Armand Durfner, the Charleston lawyer representing the groups suing the state over motor voter violations, said, "I hope [Condon] keeps up with the appeals. It's totally frivolous and I need the money. I only wish that Condon had to pay my bill out his pocket instead of the taxpayers'."
Condon's latest show of contempt for Judge Matthew Perry's order to get on with the program came in a letter to lawmakers March 30. Condon announced that, the way he sees it, the feds can only regulate elections for federal offices.
Charlie says he's not taking a position on the question of dual registration but he figures lawmakers should know they have another chance to thumb their noses at the feds at the expense of voters.
Condon cites Mississippi as an example, where motor voter registrants get a different colored card that allows them to vote only in federal elections. Such a move in South Carolina would keep the rabble from voting for Charlie's opponent and make Charlie popular with rich white people.
Chuck, if you think you can get away with this one, we're starting a petition drive for Duke to recall your law degree.

WE'RE IN, CLOSE THE DOOR

Rep. Herb Kirsh (D-York) is obviously a graduate of the Charlie Condon's Make Em Suffer, They Will Appreciate It More school of voter participation.
Kirsh led the opposition to Jim Hodges' (D-Lancaster) bill to let people vote by mail. "We've got a system now that works," Kirsh said. "Everybody ought to vote at the same time on the same day."
The bill was defeated 63 35.
Kirsh, who admitted that he hadn't read the bill, argued that voting by mail would invite fraud, in spite of not being able to come up with a single example the bill didn't consider.
The State Election Commission supported the bill, and figured that it could have increased voter participation by 10 percent.
Oregon has been conducting voting by mail for 15 years.

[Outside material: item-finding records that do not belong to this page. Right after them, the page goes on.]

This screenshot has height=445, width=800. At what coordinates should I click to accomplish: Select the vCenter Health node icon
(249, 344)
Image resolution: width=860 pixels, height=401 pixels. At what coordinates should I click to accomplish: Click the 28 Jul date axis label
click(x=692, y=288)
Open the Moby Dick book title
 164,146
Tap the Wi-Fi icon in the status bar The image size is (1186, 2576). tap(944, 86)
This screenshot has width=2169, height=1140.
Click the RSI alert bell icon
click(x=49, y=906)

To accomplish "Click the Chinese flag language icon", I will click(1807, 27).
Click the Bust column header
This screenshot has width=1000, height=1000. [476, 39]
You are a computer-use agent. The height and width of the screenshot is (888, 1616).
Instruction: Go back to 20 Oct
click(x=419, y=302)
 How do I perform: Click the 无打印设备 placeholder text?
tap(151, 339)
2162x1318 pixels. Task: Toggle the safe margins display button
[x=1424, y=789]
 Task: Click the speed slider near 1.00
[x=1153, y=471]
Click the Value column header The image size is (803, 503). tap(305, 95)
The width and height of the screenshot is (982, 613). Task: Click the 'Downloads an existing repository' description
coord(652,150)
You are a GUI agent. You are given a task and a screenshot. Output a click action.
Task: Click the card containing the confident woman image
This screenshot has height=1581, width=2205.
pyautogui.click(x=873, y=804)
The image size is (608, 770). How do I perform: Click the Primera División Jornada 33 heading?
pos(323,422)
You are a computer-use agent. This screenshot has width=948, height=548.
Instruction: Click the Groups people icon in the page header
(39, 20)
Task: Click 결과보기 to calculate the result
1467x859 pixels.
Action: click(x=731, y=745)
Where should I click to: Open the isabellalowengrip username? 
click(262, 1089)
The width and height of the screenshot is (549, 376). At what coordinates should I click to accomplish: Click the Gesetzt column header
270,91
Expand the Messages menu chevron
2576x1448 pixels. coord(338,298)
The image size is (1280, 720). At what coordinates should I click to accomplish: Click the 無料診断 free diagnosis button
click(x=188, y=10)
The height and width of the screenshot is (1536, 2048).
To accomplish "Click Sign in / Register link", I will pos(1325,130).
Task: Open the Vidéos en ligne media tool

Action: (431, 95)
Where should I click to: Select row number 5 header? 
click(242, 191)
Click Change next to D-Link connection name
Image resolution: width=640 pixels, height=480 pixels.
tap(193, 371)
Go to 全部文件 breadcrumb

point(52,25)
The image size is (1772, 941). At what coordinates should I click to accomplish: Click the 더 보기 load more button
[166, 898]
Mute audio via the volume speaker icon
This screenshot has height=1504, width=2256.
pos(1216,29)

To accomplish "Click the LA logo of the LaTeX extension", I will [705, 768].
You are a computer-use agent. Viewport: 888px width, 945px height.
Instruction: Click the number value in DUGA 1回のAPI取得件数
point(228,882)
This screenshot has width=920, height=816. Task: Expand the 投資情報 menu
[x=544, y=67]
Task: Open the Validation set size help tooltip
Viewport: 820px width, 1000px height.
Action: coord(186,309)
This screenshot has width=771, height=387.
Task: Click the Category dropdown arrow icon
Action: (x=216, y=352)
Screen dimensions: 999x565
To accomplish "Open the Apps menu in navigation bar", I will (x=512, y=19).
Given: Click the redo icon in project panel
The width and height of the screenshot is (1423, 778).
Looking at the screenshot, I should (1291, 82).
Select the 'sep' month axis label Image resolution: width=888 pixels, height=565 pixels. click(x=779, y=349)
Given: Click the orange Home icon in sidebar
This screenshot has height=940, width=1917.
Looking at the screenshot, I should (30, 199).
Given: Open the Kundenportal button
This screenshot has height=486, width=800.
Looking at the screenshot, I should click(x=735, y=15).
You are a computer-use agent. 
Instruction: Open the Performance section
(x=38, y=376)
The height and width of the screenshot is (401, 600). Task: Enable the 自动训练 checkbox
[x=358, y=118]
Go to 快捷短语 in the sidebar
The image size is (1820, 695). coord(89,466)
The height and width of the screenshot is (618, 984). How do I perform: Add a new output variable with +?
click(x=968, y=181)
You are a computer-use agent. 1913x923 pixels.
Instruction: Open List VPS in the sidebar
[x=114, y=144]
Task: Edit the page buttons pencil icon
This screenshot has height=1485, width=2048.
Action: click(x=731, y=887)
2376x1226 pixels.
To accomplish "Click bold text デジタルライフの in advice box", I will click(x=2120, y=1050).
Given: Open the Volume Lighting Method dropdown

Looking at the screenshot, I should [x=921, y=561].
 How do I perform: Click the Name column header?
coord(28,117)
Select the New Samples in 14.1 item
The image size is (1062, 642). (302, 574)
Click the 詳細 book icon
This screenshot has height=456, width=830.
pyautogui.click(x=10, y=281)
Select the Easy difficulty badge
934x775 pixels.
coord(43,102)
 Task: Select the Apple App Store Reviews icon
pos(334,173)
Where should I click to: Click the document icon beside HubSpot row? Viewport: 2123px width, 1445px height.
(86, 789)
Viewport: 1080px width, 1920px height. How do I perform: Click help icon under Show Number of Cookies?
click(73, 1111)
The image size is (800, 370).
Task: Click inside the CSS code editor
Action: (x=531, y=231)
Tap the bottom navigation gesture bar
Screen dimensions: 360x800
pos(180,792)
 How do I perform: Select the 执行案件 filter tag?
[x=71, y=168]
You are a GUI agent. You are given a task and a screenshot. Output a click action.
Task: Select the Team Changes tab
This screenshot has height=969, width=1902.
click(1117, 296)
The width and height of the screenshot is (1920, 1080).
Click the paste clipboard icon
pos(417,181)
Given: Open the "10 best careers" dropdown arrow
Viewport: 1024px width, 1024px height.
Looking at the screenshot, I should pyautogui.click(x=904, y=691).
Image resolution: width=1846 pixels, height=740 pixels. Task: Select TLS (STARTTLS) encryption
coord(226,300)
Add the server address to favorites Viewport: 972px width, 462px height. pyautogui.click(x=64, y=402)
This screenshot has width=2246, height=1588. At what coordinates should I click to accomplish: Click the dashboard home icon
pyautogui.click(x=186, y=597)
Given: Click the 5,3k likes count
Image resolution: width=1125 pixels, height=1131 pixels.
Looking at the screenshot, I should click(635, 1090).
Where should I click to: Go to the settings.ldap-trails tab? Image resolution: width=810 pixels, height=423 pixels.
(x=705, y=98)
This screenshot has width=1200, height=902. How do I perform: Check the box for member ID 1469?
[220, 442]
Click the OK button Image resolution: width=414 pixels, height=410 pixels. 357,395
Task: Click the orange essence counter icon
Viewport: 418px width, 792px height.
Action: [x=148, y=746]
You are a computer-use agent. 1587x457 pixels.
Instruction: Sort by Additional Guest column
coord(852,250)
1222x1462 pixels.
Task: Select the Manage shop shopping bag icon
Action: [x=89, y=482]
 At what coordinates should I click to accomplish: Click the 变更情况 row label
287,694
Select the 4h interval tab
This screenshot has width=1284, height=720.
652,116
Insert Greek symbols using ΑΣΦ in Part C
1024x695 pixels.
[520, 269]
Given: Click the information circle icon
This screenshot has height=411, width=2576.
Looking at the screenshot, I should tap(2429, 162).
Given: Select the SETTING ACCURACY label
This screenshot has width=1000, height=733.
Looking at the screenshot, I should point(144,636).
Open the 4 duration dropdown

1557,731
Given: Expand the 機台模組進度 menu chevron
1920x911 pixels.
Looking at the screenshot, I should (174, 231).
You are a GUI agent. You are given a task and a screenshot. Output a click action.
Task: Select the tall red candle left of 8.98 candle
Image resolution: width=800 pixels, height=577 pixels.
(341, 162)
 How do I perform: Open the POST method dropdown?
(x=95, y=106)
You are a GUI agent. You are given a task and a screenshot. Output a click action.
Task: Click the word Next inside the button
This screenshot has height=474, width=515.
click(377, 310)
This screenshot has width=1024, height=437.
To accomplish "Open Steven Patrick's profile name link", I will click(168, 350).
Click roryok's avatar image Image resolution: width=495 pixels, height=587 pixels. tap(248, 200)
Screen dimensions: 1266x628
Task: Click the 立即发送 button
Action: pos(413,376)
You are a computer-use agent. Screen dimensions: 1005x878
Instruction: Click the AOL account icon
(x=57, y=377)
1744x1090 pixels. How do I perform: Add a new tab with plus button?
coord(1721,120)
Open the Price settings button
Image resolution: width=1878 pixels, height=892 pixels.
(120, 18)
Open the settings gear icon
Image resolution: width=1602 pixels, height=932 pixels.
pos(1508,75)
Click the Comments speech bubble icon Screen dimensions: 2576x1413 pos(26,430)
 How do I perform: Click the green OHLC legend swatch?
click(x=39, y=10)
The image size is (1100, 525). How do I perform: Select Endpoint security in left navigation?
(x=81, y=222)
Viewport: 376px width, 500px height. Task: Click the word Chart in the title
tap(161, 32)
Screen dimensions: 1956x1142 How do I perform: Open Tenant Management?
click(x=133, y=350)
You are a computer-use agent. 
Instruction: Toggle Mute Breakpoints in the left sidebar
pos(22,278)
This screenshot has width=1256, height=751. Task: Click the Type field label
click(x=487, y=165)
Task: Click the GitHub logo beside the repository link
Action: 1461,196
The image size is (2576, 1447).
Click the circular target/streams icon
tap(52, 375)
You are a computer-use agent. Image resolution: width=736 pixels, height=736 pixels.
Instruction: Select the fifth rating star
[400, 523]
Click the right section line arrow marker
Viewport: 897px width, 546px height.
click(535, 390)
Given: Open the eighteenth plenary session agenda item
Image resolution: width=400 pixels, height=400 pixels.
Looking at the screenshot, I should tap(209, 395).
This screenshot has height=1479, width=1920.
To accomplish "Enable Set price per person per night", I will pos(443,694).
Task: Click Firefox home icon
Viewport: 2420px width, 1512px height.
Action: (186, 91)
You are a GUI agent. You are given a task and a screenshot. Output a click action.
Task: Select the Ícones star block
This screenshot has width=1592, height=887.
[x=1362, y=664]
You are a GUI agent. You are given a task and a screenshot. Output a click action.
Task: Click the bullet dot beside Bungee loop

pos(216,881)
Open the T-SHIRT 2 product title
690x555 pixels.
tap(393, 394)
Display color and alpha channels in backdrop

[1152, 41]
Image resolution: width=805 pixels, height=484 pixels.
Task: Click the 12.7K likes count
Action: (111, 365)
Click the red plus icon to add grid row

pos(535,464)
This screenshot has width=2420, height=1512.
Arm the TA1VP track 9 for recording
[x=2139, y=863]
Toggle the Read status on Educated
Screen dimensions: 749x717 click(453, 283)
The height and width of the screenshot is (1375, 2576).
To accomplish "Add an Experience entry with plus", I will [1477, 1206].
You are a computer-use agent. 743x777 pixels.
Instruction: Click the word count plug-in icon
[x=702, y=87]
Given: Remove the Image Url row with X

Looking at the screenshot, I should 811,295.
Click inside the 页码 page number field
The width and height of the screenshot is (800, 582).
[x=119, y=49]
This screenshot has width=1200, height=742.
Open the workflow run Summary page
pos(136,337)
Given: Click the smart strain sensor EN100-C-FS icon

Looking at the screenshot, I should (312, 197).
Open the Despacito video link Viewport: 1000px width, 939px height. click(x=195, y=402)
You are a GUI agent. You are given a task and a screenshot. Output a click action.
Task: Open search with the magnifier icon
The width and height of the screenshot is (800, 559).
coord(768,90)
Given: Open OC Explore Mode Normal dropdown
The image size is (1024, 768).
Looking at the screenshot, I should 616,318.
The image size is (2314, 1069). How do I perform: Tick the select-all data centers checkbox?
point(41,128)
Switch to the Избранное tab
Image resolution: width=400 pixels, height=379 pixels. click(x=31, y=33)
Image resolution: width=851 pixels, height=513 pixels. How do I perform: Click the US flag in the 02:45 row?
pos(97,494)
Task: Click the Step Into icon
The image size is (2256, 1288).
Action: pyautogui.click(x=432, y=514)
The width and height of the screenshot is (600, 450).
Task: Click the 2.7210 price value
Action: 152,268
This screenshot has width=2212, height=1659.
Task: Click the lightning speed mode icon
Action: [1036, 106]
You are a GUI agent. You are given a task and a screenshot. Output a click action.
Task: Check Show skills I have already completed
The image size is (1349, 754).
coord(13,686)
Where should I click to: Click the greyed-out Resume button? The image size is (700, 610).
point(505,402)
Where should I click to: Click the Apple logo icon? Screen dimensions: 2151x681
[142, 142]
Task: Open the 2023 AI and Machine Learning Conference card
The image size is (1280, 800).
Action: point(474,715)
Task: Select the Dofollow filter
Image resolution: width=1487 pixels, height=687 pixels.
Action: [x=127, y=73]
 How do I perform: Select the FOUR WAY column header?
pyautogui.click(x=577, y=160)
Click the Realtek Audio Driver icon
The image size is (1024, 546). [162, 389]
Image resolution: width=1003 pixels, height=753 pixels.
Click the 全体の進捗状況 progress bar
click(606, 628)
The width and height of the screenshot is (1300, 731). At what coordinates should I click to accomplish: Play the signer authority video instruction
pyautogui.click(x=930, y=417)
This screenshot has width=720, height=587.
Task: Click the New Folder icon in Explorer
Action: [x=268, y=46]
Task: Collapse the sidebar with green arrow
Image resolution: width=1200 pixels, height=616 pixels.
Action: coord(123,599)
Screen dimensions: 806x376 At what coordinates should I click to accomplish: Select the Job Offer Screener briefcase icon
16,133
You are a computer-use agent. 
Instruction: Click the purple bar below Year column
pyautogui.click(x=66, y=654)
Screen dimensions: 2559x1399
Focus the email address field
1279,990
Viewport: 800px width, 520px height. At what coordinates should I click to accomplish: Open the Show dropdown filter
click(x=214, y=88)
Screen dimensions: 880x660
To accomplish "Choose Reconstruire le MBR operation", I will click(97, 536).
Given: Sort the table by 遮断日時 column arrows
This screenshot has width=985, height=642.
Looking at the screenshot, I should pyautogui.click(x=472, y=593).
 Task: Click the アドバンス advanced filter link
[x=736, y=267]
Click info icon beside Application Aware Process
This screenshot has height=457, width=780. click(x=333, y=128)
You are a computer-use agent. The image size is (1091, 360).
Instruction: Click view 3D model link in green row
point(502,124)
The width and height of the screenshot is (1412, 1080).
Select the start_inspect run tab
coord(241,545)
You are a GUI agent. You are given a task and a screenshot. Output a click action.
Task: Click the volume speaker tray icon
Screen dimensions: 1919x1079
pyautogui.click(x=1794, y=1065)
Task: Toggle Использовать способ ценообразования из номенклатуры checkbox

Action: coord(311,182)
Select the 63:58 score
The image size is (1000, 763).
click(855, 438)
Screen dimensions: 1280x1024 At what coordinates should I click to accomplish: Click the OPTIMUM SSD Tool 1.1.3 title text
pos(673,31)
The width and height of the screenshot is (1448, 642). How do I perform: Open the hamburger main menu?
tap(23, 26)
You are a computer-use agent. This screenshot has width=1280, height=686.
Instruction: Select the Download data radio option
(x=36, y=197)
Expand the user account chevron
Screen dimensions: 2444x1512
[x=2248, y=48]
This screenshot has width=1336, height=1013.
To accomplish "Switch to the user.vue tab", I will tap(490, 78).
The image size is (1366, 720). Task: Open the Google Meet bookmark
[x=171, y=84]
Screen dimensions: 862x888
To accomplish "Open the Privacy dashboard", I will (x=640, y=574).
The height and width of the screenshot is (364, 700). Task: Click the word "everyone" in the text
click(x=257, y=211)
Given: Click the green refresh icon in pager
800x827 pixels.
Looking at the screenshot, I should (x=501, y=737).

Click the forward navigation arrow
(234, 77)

Sixty-six percent of Oregon's registered voters cast ballots, compared to 45 percent in South Carolina.
For Kirsh and the rest of the House members who voted against this bill, new voters just screw up the demographics.


NAME THAT SLEAZEBALL!

This month's Sleazeball is a Democratic House member who suffers from the Mad Condon disease, an affliction that causes incumbents to view unregistered voters as a threat. In advanced stages of the disease, victims are likely to make fools of themselves by making inappropriate objections to legislation they haven't read.
For a free trial subscription to POINT, be the first caller to identify this month's Sleazeball.
Last month's Sleazeball, the DHEC commissioner who insists that if the state can't know your HIV status then neither should you, was Spartanburg dentist Richard Jabbour.